Who better to help us celebrate Martin Luther King Jr's 89th birthday than a band of Irishmen?
Looking back, U2 singer Bono deserves most of the credit for turning a generation of American kids on to the accomplishments of Martin Luther King, Jr., who did not yet have his own stamp, much less a federal holiday.
Would Martin Luther King Jr. be as cool to me if U2 hadn't championed him in much the same way R.E.M.'s Peter Buck once gushed about Velvet Underground? Probably not. In that sense, I'm glad I was in the Bono and Peter Buck camps learning about MLK and VU instead of, say, the Axl Rose camp being told Charlie Manson was just misunderstood, man.
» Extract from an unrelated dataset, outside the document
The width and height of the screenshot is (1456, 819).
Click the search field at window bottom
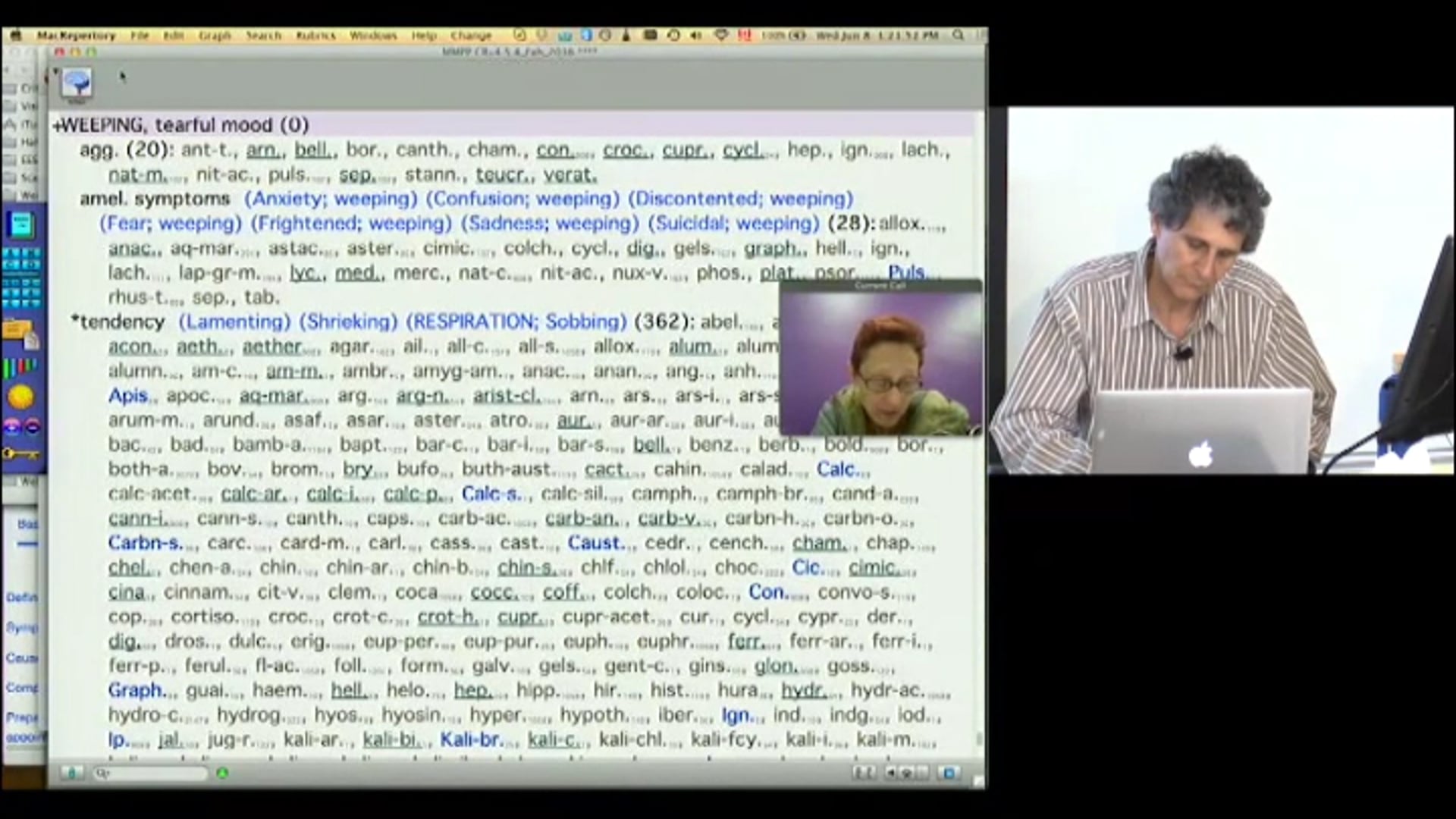pos(150,773)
Up until The Unforgettable Fire, listening to U2 was a lot like being preached at by someone who really believed in their cause and wanted you to believe in it as well. The Edge's lacerating guitars added a plaintive, metallic wallop to Bono's anthemic slogans while the rhythm section of Adam Clayton and Larry Mullen Jr. brought it all home with a thunderous military precision.
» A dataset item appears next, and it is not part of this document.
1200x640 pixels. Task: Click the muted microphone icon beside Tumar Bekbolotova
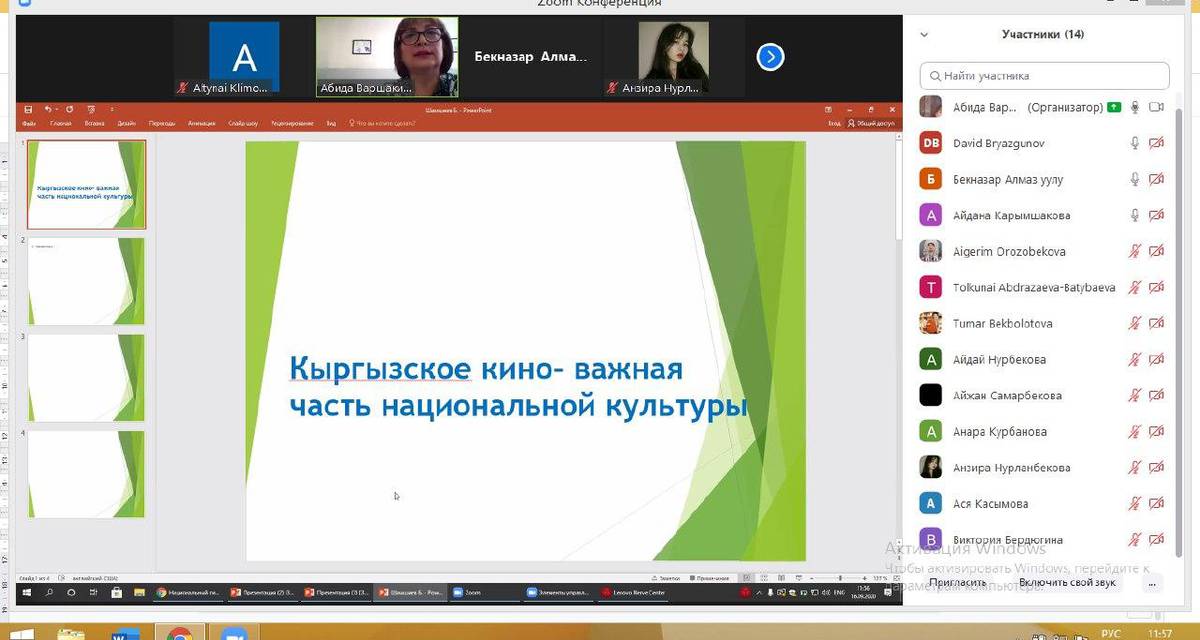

On much of The Unforgettable Fire, specifically "MLK", the band opted for subtlety and atmosphere over bombast and came up with a sound that gave them a new lease on life because, in hindsight, if they'd kept making albums like War, they could very well have ended up like Echo & The Bunnymen, Big Country and The Alarm.
Being a singer, myself, Bono's hauntingly heartfelt tribute to Martin Luther King Jr. was a godsend for me and anyone else who feared finding themselves in a vocal booth staring at a microphone with an engineer eager to set recording levels saying, "Okay, sing something".